A TRM Labs blog post further explains that in May, the firm witnessed a live deepfake during a video call with a likely financial grooming scammer. This type of scammer establishes a long-term, trusting, and often emotional or romantic relationship with a victim to gain access to their money.

“We suspected this scammer was using deepfake technology due to the person’s unnatural-looking hairline,” Redbord explained. “AI detection tools enabled us to corroborate our assessment that the image was likely AI-generated.”

Although TRM Labs was successful, this specific scam and others related to it have stolen about $60 million from unknowing victims.

Source: TRM Labs

Cybersecurity company Kidas is also using AI to detect and prevent scams. Ron Kerbs, founder and CEO of Kidas, told Cryptonews that as AI-powered scams have increased, Kidas’ proprietary models can now analyze content, behavior, and audio-visual inconsistencies in real-time to identify deepfakes and LLM-crafted phishing at the point of interaction.

“This allows for instant risk scoring and real-time interdiction, which is the only way to counter automated, scaled fraud operations,” Kerbs said.

Kerbs added that just this past week, Kidas’ tool successfully intercepted two distinct, crypto-scam attempts in Discord.

“This rapid identification showcases the tool’s crucial real-time behavioral analytics capability, effectively preventing the compromise of user accounts and potential financial loss,” he said.

Protecting Against AI-Powered Scams

While it’s clear that AI-powered tools are being used to detect and prevent sophisticated scams, these attacks will continue to increase.

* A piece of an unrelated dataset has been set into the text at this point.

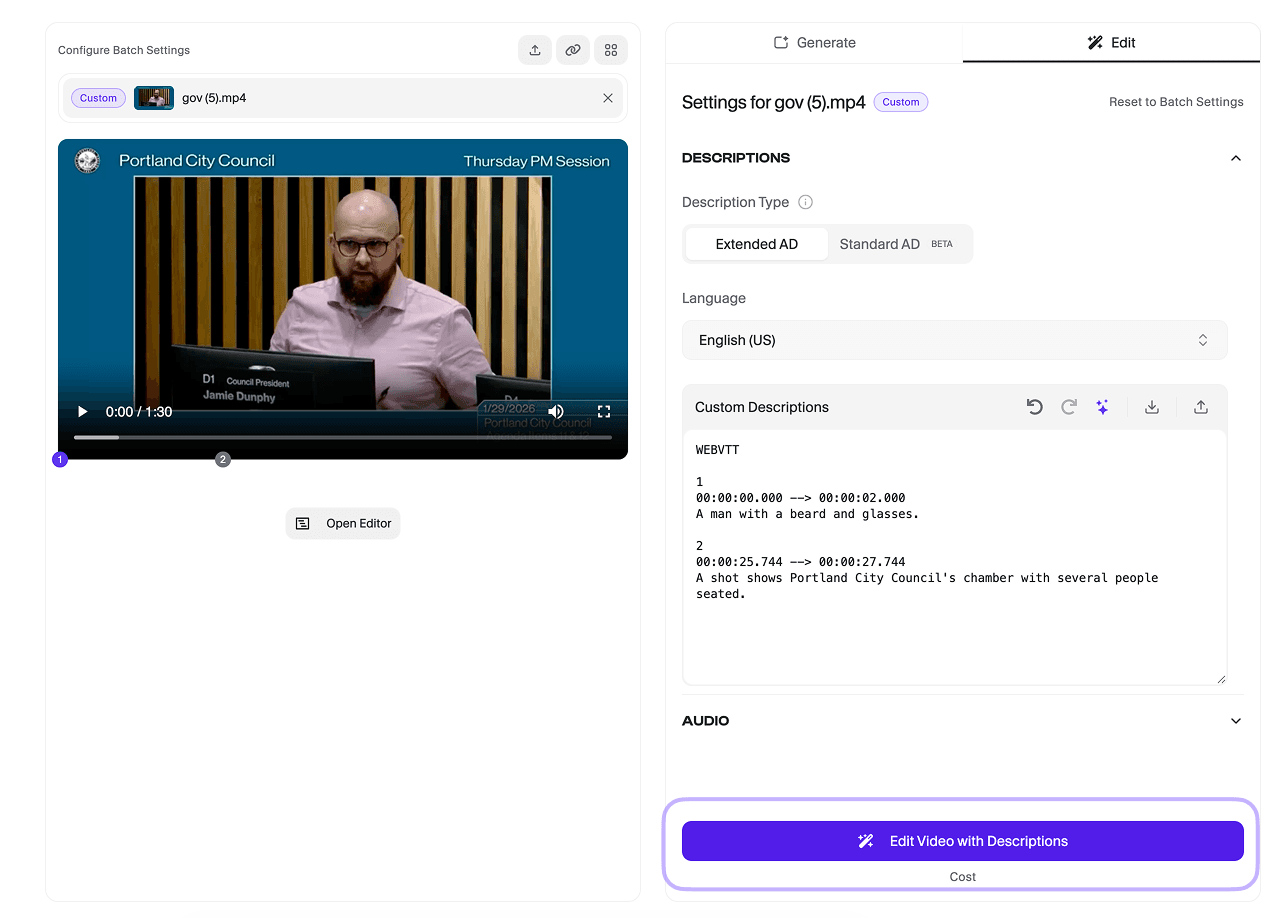1283x918 pixels.
Task: Download the custom descriptions file
Action: 1151,407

“AI is lowering the barrier to entry for sophisticated crime, making these scams highly scalable and personalized, so they will certainly gain more traction,” Kerbs remarked.

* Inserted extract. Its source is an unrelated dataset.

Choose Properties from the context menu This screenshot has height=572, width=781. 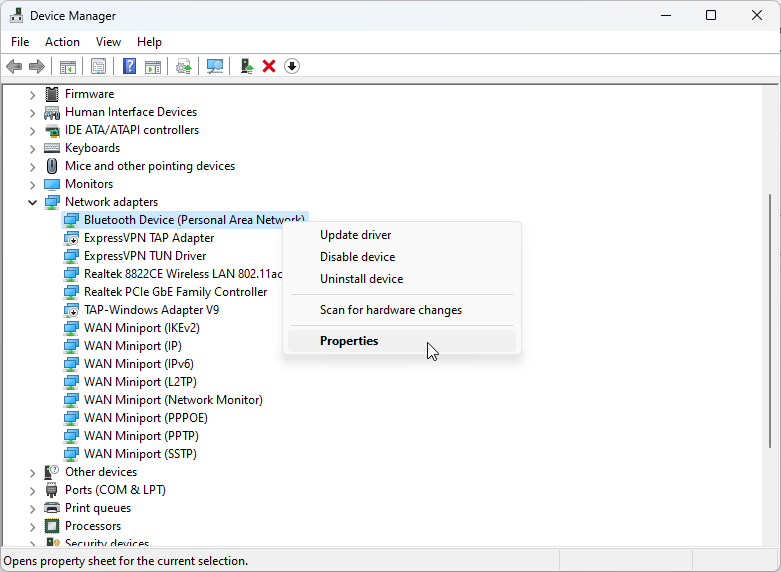point(349,341)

Kerbs believes that semi-autonomous malicious AI agents will soon be able to orchestrate entire attack campaigns, requiring minimal human oversight with untraceable voice-to-voice deepfake impersonation in live calls.

Although alarming, Vega pointed out that there are specific steps users can take to prevent falling victim to such scams.

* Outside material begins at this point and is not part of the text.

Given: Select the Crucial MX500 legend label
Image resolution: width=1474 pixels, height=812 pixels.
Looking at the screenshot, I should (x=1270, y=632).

For instance, he explained that many attack vectors are spoofing websites, which users will eventually visit and then click on fake links.

“Users should look for Greek alphabet letters on websites. American multinational technology company Apple recently fell victim to this, as an attacker created a fake website using a Greek “A” letter in Apple. Users should also stay away from sponsored links and pay attention to URLs.”

In addition, companies like Sardine and TRM Labs are working closely with regulators to determine how to build guardrails that use AI to mitigate the risk of AI-powered scams.

“We’re building systems that give law enforcement and compliance professionals the same speed, scale, and reach that criminals now have—from detecting real-time anomalies to identifying coordinated cross-chain laundering. AI is allowing us to move risk management from something reactive to something predictive,” Redbord stated.